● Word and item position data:
------------------------

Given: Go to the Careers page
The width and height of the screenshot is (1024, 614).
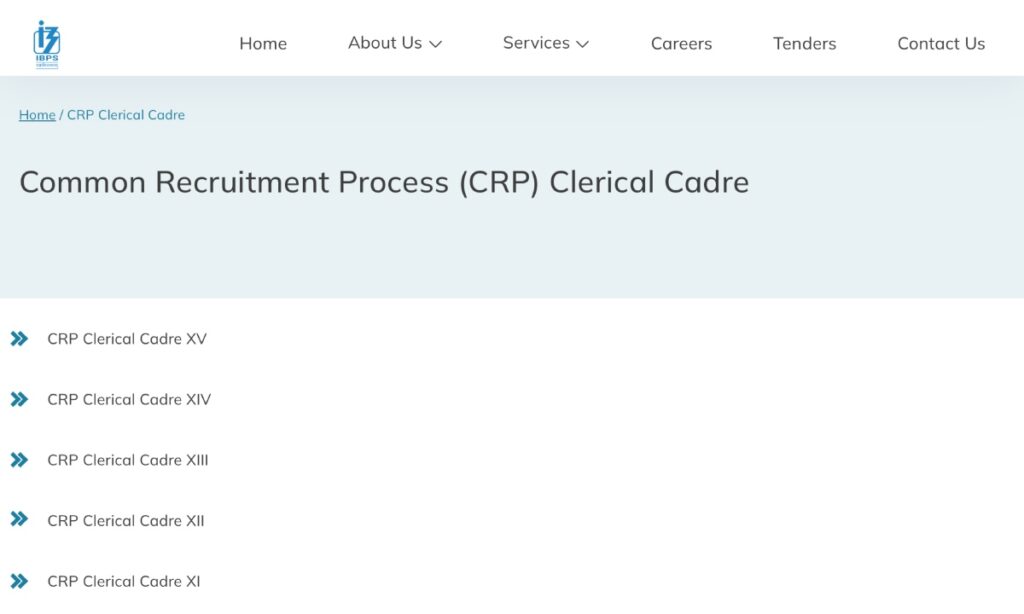Looking at the screenshot, I should pyautogui.click(x=681, y=44).
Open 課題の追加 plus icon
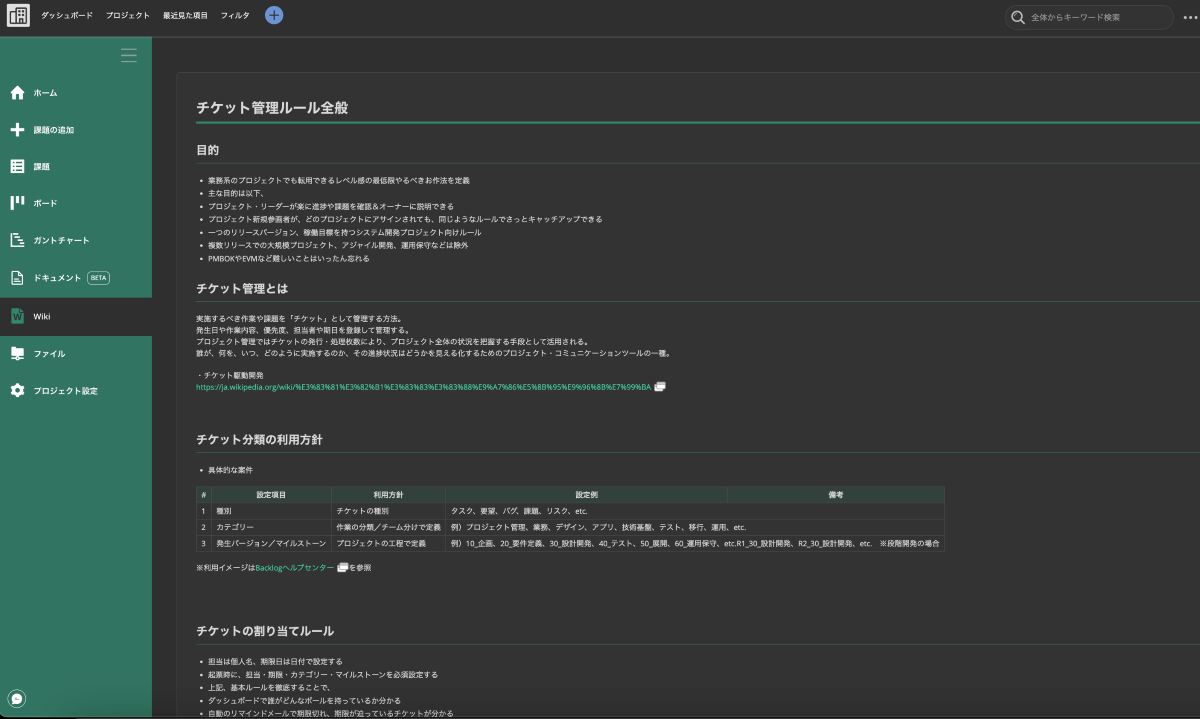This screenshot has height=719, width=1200. tap(17, 130)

------------------------

● The request: Copy every line above word for word, omitting the pictures from your answer.

● Answer to the problem:
Given: Go to the Careers page
The width and height of the screenshot is (1024, 614).
Looking at the screenshot, I should pyautogui.click(x=681, y=44).
Open 課題の追加 plus icon
This screenshot has height=719, width=1200. tap(17, 130)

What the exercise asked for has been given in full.